SPATIAL AND COLLATERAL DATA MINING FOR CRIME DETECTION AND ANALYSIS
LINK ANALYSIS
Link analysis is a powerful and important technique for discovering information in large, complex data sets. Link analysis is a data, among strategy for identifying “events” which occur together. An “event” in this sense can be any crime. The goal of link analysis is usually to find common indicators of an event so that the corresponding opportunity can be exploited. There are three general types of link analysis that arise frequently in majority of applications: Associations are groups of “events” that regularly occur together.
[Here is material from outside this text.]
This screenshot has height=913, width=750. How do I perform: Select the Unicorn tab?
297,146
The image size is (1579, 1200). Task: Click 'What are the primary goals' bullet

For example, if the goal is to determine ways to detect and limit crimes related to burglaries, it might be important to discover the type of houses, their location in the city whether down town or out skirts etc which happen to be the targets. Associations are the simplest link relationships, and the easiest to discover. They are often used to suggest hypothesis for data mining: Sequential patterns that occur reliably can be used to formulate heuristics (rules of thumb): “we should pitch crime C to persons who are involved in A and B.” Stratification divide the crime locations which has spatial attribute and criminals which is a non spatial attribute into “strata” for some analytic purpose, in this case, to answer a question. Stratification can be used to perform link analysis by retrieving records from the spatial data store using the hypothesized links as the retrieval keys. For example, suppose that an analyst suspects that certain high level crimes are more likely to happen in a particular locality under a given police station limit. This hypothesis may be tested by retrieving lists from the data store.
- All high-level crimes in the city
- All high-level crimes with reference to a particular location under a given police station limit
- Number of thefts
- total number of crimes in a given police station limit
The number of crimes in list 2 divided by the number of crimes in list 1 is an empirical prior probability that a high-level crime occurs in a given area at a particular time. The number of clients in list 3 divided by the number of clients in list 4 is an empirical prior probability that a particular crime like theft will have greater scope in a given police station limit. Comparison of these two probabilities gives insight into the relative likelihood of crimes vis-à-vis spatial distribution level. This technique has the obvious disadvantage of requiring what might be an expensive retrieval, and requiring the analyst to suspect the presence of the link. A more sophisticated form of link analysis can be applied when the data are numeric. The correlation coefficient of all possible pairs of data items can be computed. If the values of two factors are highly correlated, an exploitable association may exist. These techniques have the advantage that they quantify the strength of the association (correlation coefficients close to zero show weak association), and does not require the analyst to guess which data items might be linked. The amount of computation required is proportional to the square of the number of data fields. This could be prohibitive if the data are multi-dimensional, or consist of many records. Applying this technique to triples, 4-tuples, etc., is problematic, due to the amount of computation required. For the computation of the statistics, it is required that the data be ranked in some kind of order, a procedure that is often (though not always) meaningful for nominal data. Once again, most elementary statistics texts will illustrate the procedure.

Fig : 1.Crime link weapon

Fig : 2. Spatial data analysis - Location link Crime :
Reports are the main asset of this project .These reports are giving valuable information regarding the our goal. Summary statistics , PolyNet Pedicter, nearest neighbor, decision tree, link analysis are the tools of preparing the reports..
Summary Statistics and regression :The Summary Statistics exploration engine provides basic statistics about your data, including means, standard deviations, and frequencies. In addition, the Summary Statistics report includes frequencies charts for each category, string, and yes/no variables

Fig : 3. Frequencies Chart giving statistics of weapons used.
The Predicted and Real vs. Counter graph allows you to see how closely the PolyAnalyst prediction follows the actual value of the attribute over the range of the dataset.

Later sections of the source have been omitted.